[Collected data entries]
▬▬▬▬▬▬
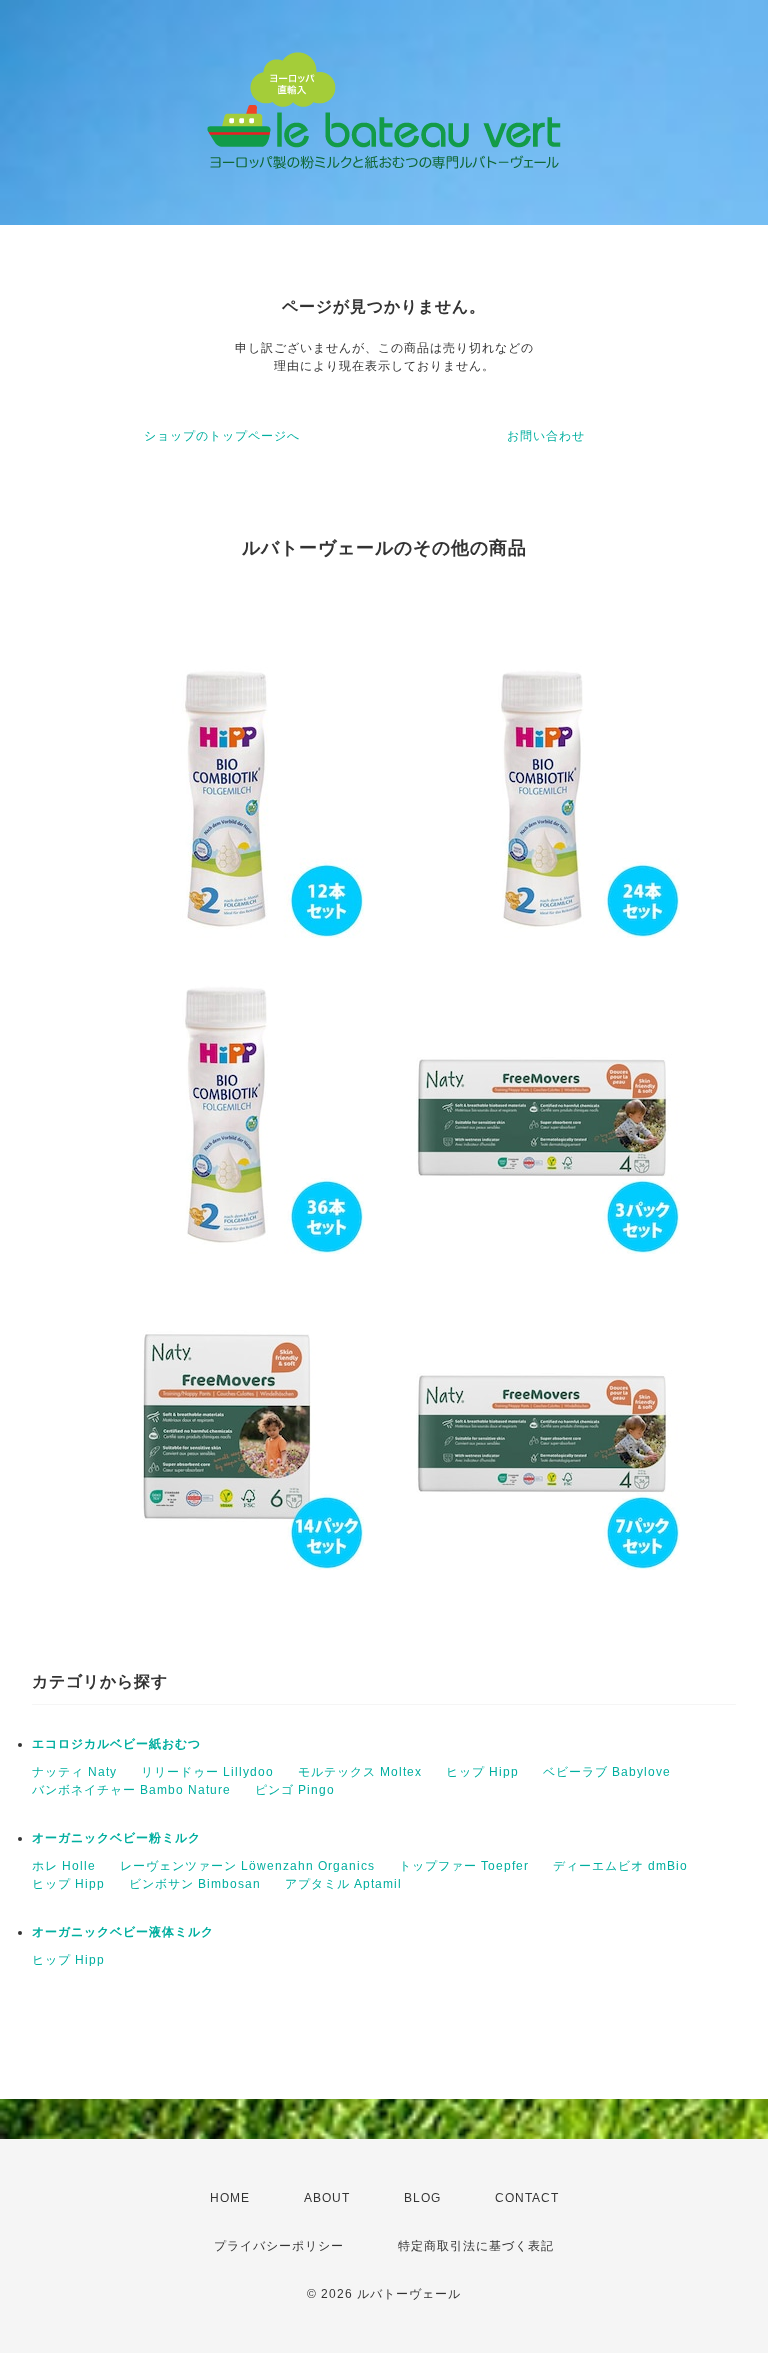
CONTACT (527, 2198)
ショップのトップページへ (222, 436)
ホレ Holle (64, 1866)
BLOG (422, 2198)
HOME (230, 2198)
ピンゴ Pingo (295, 1790)
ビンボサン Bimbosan (195, 1884)
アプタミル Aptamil (343, 1884)
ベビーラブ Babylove (607, 1772)
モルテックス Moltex (360, 1772)
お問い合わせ (546, 436)
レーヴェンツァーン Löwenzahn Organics (247, 1866)
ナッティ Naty (74, 1772)
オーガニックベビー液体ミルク (123, 1932)
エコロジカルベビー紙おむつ (116, 1744)
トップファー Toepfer (464, 1866)
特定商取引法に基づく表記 (476, 2246)
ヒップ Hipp (482, 1772)
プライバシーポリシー (279, 2246)
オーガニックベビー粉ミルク (116, 1838)
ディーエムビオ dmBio (620, 1866)
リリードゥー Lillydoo (207, 1772)
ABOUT (327, 2198)
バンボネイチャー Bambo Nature (131, 1790)
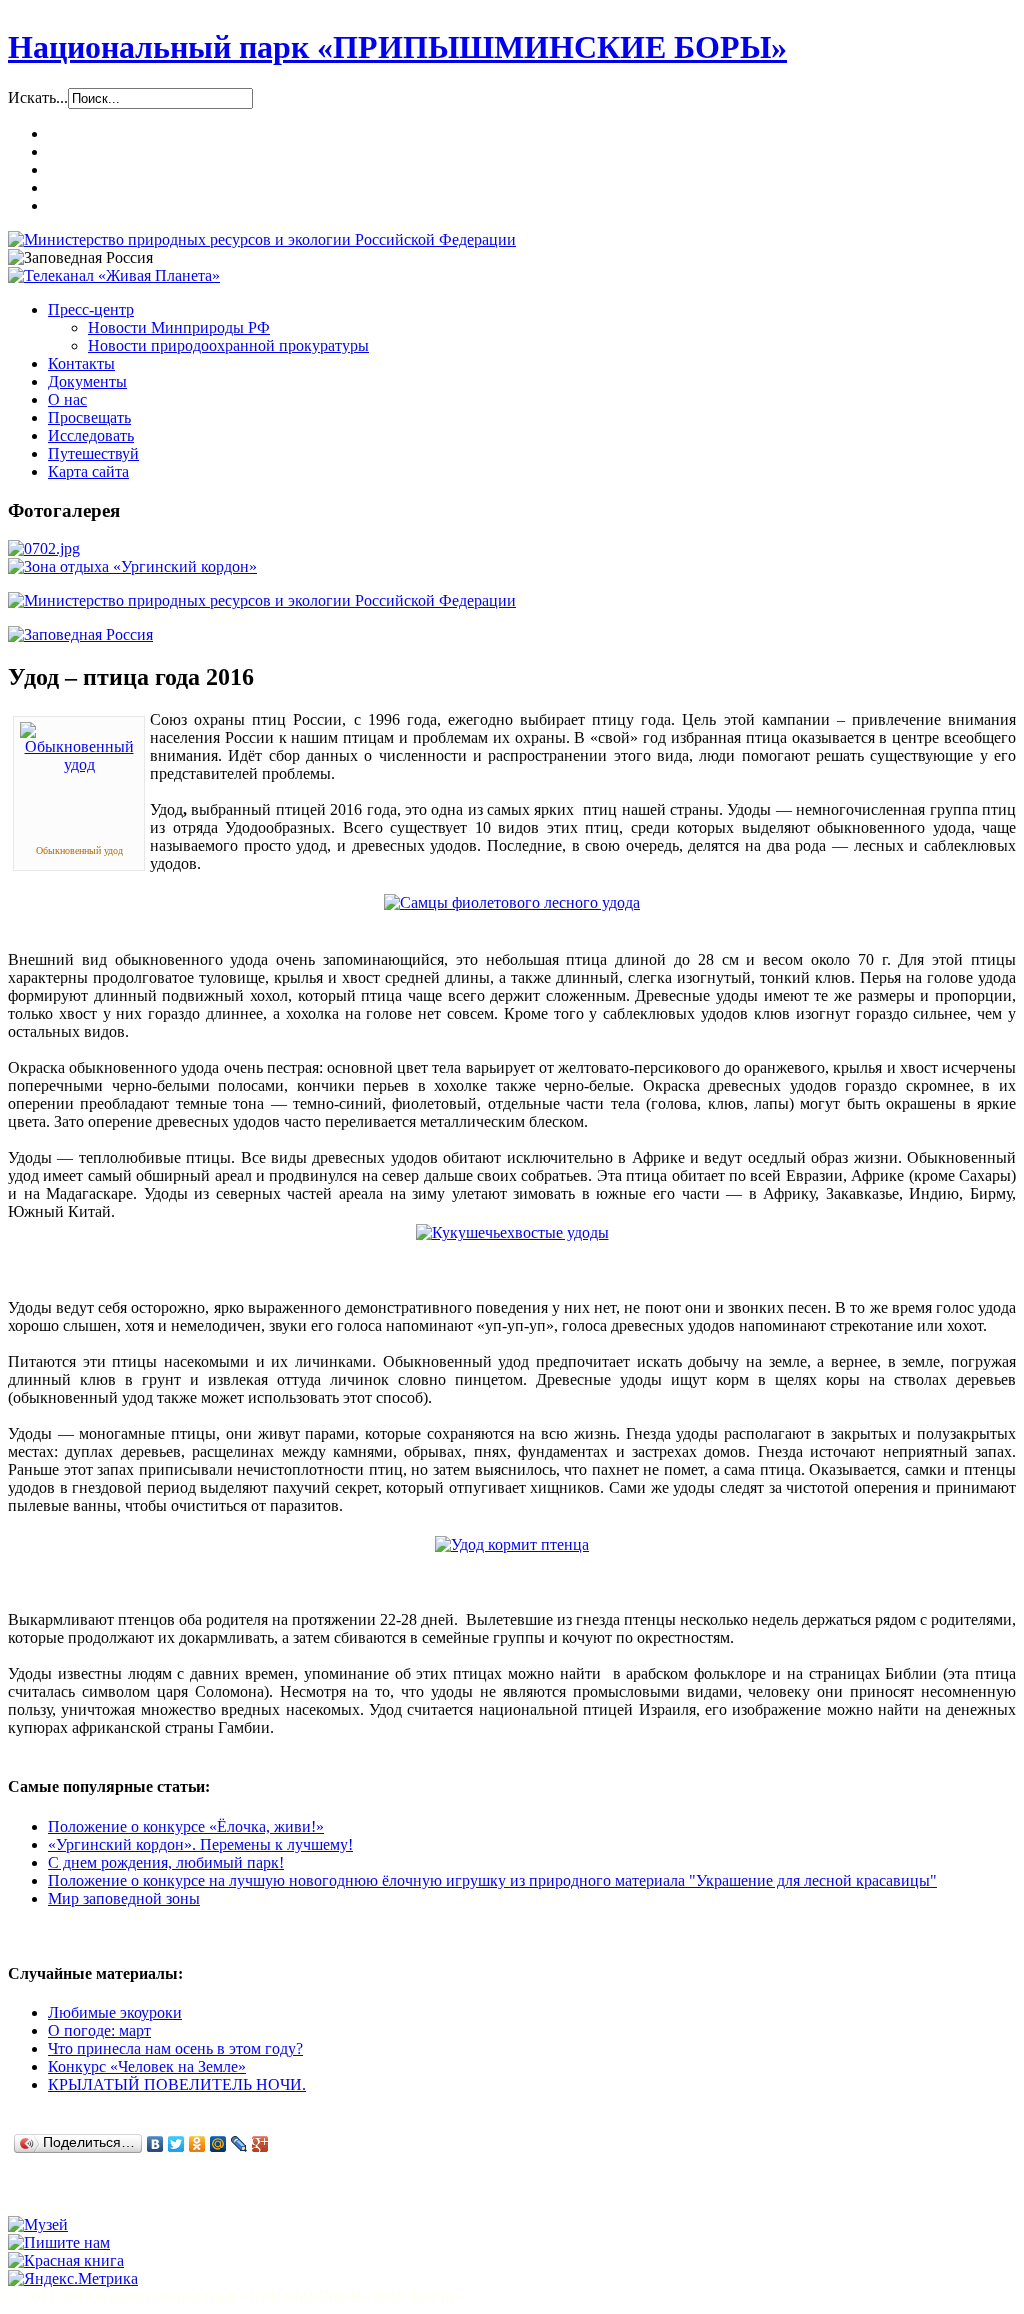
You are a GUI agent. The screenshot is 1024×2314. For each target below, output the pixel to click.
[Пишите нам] (59, 2242)
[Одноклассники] (197, 2144)
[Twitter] (176, 2144)
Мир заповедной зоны (124, 1898)
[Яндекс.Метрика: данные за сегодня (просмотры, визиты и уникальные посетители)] (73, 2279)
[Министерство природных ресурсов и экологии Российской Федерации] (262, 239)
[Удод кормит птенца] (512, 1544)
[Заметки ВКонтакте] (27, 2197)
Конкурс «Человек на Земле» (147, 2066)
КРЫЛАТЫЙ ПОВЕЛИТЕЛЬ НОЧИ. (177, 2084)
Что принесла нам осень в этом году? (175, 2048)
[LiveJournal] (239, 2144)
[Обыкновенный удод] (79, 764)
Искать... (38, 97)
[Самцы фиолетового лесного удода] (512, 902)
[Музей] (38, 2224)
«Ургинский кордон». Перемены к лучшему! (200, 1844)
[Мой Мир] (218, 2144)
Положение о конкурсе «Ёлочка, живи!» (186, 1826)
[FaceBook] (103, 2197)
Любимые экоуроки (115, 2012)
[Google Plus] (260, 2144)
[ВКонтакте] (155, 2144)
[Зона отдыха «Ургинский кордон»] (132, 566)
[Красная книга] (66, 2260)
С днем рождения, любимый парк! (166, 1862)
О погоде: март (99, 2030)
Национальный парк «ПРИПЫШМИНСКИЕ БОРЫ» (397, 47)
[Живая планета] (114, 275)
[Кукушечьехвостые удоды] (512, 1232)
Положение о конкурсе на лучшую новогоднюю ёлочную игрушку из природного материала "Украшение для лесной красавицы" (492, 1880)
▬▬▬▬▬▬
EXERCISE DIRECTIONS: Filter the records for the word "парк" and show every line that has it.

ANSWER:
С днем рождения, любимый парк! (166, 1862)
Национальный парк «ПРИПЫШМИНСКИЕ БОРЫ» (397, 47)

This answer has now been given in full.